Overview

Overview 

Corporate Governance Practices and Novo Mercado

Qualicorp is listed in the Novo Mercado. Therefore, in addition to the obligations imposed by current Brazilian law, the Company complies with the following requirements:

  • Issue only common shares;
  • Grant tag-along rights to all shareholders in case there is a divestiture by the controlling shareholder of the Company,  the acquirer is obliged to hold a public offer for shares acquisition to other shareholders, at the same price per share paid for the controlling block;
  • Ensure that Qualicorp’s shares, representing at least 20% of its social capital are effectively available for trading;
  • Adopt offering procedures that favors shares dispersion;
  • Comply with minimum quarterly disclosure standards;
  • Follow stricter disclosure policies regarding transactions made by controlling shareholders, board members and executive directors involving securities issued by the Company;
  • Submit any existing shareholders‘ agreements and stock option plans to the B3;
  • Disclose a corporate events schedule to shareholders;
  • Limit to two years the unified term for all Qualicorp’s Board members, composed by at least five members, with the possibility of re-election;
  • Within two years after listing shares on the Novo Mercado, prepare annual financial statements in English, including cash flow statements, in accordance with international accounting standards, such as U.S. GAAP or International Financing Report Accounting Standards (IFRS);
  • Comply exclusively to B3 arbitration rules, by which B3, the Company, controlling shareholder, management and members of fiscal council, agrees to resolve by arbitration any dispute or controversy related to the Novo Mercado listing rules;
  • Hold public meetings with financial analysts and any other interested third parties at least once a year to present information regarding its financial and economic position, projects and prospects; and
  • If a decision to delist from the Novo Mercado is made, the controlling shareholder must make a public offer to acquaire all outstanding shares at a price established based on a technical report made by an independent and specialized company.

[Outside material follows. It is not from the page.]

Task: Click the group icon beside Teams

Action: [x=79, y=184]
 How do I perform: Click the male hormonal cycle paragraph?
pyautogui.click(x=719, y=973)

Qualicorp common shares rights

Qualicorp shares guarantee their holders the following rights:

  • Right to vote at the Company’s General Meetings;
  • The Company will distribute mandatory minimum dividend, in each fiscal year, 25% (twenty-five percent) of the net income for the year, adjusted pursuant to Article 202 of the Lei das Sociedades Anônimas (Brazilian Corporation Law);
  • In case of cancellation of the registration as a publicly-held company or cancellation of listing on B3’s Novo Mercado, the right to sell its shares in a public offering to be launched by the Controlling Shareholders, for their respective economic value determined through the preparation of an appraisal report by a specialized and independent company, with proven experience and chosen by the Shareholders Meeting holding outstanding shares from a triple list presented by the Board of Directors, and the costs of preparing such report shall be fully borne by the Controlling Shareholders;
  • All other rights guaranteed to the Shares, under the terms set forth in B3’s Novo Mercado Regulations, Qualicorp’s Bylaws and the Brazilian Corporation Law.

 

The CVM Resolution 44 provides for the disclosure and use of information on a material act or fact relating to publicly held companies:

  • Establishes the concept of material fact, being included in this definition any decision of the controlling shareholder, resolution of the general meeting or of the management bodies of a publicly-held company, or any other act or fact of a political-administrative, technical, business or economic-financial nature that occurred or is related to the company’s business, which may have a significant influence on the (i) price of shares; (ii) investors’ decision to buy, sell or hold such shares; and (iii) the decision of investors to exercise any rights inherent to the condition of holders of shares issued by the Company;
  • It gives examples of potentially material acts or facts that include, among others, the signing of an agreement or contract for the transfer of the company’s shareholding control, the entry or exit of a partner that has an operational, financial, technological or administrative contract or collaboration with the company, incorporation, merger or demerger involving the company or related companies;
    • Oblige the Investor Relations Officer, controlling shareholders, directors, members of its board of directors, fiscal council members and any bodies with technical or advisory functions to communicate any material fact to the CVM;
    • Require simultaneous disclosure of material facts to all markets where the company has its shares listed for trading;
    • Require the acquirer of a controlling stake in a publicly traded company to disclose a material fact, including its intention to cancel its registration as a publicly traded company within one year of the acquisition;
    • Establish rules on the disclosure of the acquisition or disposal of a material equity interest in a publicly-held company; and
    • Restrict the use of insider information.